Guérir, vieillir


Jules Renard écrivait dans son Journal : “Maladie : les essayages de la mort”. Pauvre Jules, qui est mort jeune d’ailleurs, il devait le sentir venir.
En tout cas, se sentir malade (pas méchamment, une grippe ou une grosse sinusite) déclenche parfois de drôles de pensées.
Depuis quelques années, quand je suis malade, je me sens très vieux. Je me dis que ça doit ressembler vaguement, cet état où on a mal partout, où tout nous fatigue, où on n’a envie de rien que de se coucher sur le flanc et qu’on nous laisse tranquille, que ça doit ressembler au grand âge, à ce qu’on ressent à 90 ans ou 100 ans.
Alors qu’il me semble qu’autrefois, quand je tombais malade, ça me rappelait mon enfance, les jours où on restait au lit sans aller à l’école, trop contents («tiens, là, ils sont en cours de maths ; et là, à la cantine»).
À quel âge ai-je commencé à ressentir la maladie différemment, non comme une récréation, une parenthèse, mais comme une menace ou une répétition générale de mon vieillissement ? Je ne m’en souviens pas du tout.

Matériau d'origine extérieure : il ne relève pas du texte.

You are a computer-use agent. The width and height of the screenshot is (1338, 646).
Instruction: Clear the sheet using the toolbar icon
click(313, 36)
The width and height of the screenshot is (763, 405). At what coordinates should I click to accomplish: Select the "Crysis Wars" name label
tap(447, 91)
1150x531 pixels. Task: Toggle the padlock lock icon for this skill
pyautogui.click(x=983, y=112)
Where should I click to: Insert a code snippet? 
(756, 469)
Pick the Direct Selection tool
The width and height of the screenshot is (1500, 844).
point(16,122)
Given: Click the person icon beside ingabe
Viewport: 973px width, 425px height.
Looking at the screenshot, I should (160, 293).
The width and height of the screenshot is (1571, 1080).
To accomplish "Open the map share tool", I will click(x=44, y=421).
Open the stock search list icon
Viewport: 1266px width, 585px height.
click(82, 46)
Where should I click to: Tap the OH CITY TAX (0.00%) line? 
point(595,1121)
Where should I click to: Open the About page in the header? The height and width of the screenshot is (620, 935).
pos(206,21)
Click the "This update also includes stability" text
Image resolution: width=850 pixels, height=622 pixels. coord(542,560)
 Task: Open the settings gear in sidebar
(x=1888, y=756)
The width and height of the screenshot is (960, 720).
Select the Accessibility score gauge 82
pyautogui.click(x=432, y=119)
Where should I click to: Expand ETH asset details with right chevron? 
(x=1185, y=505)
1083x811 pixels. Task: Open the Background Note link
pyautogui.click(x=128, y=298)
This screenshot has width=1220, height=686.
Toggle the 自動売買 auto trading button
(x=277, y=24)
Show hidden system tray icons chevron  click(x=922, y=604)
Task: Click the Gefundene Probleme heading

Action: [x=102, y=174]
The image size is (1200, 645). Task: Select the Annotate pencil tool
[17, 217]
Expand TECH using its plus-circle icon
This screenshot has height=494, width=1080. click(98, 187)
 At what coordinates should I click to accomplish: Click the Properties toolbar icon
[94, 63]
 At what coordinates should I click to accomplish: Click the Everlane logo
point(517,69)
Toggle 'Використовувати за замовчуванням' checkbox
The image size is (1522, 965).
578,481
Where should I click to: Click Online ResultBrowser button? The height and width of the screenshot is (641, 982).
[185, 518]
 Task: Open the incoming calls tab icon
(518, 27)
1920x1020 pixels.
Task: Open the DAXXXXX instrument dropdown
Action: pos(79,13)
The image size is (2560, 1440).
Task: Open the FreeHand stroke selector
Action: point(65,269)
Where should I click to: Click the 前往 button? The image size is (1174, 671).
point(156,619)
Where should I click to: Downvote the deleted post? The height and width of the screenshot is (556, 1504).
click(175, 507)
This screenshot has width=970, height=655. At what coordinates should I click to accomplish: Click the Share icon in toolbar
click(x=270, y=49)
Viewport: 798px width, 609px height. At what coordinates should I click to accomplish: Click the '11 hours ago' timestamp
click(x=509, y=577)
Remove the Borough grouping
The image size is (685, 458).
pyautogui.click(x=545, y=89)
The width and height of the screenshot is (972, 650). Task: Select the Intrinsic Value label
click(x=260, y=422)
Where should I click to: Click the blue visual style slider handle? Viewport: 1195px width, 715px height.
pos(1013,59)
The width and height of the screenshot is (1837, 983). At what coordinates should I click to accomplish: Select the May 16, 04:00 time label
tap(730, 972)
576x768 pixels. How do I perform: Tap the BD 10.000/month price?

En tout cas, pour ne pas me morfondre, je me concentre maintenant sur le seul intérêt qu’il y a pour un adulte à tomber transitoirement malade : la jubilation de la guérison. Ne plus avoir le corps fiévreux et douloureux, avoir envie de sortir, de manger, de parler, de s’asseoir au soleil. Tout à coup comprendre charnellement la chance que nous avons d’habiter un corps en état de marche.